SNEHA’s eight-month nurse aide training programme covers over 651 slum or low income communities across Mumbai. Many of their 1,303 alumnae are now working in Covid hospitals across the city. Others provide their low income neighbourhoods access to public health services and treatment for preventable infectious diseases.
“The pandemic has increased the demand for nurses, auxiliary nurses and midwives in India,” says Kalyan Chakravarthy, executive director of PanIIT Alumni Foundation. The foundation has been successfully running a two-year residential Auxiliary Nursing Midwifery (ANM) training programme in eight centres called Kaushal Colleges with the Jharkhand government since 2018. These have trained over 2,500 young women so far. PanIIT has invested in state-of-the-art medical training infrastructure — simulators, real-life situation rooms, practicing wards and an experienced faculty.
HDFC Bank provides students with loans, which they repay after placements. “Now, we’re training them not only in managing Covid-19 and other infectious diseases but also in areas like elder care, which is in high demand,” Chakravarthy says. The foundation is hoping to tap into more corporate social responsibility (CSR) and state funding to train a further 5,000-plus public healthcare ANM nurses and the same number of existing CHWs. “This year, during placements, we had more jobs available than applicants,” he adds.
Given this demand for nurses and CHWs, health sector observers believe this is also a good time to secure better salaries and working conditions for them. The PanIIT Alumni Foundation ensures that its alumnae are paid between Rs 15,000 and 19,000, higher than the industry average of about Rs 12,500.
Their recruiters include the Apollo group, Fortis and several other government and private hospitals. “With more corporate sponsors and state partners, our model can be replicated to scale up the country’s nurse/ANM workforce,” says Chakravarthy. This will not only bolster the effort against the pandemic, but also improve patient outcomes.

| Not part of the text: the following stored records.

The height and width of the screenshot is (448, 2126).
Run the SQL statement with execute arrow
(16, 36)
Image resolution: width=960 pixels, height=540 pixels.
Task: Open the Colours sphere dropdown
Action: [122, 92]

A May 2021 study in The Lancet of public hospitals in Queensland, Australia, which introduced mandatory minimum nurse-to-patient staffing ratios, has found substantial evidence that patient outcomes are more favourable in hospitals with more nurses.
“The way forward is to view the coronavirus pandemic as an opportunity to upgrade and broaden the base of India’s healthcare pyramid – our nurses and CHWs,” says Chakravarthy. “The generation of more job opportunities for young women in rural India is an added bonus.”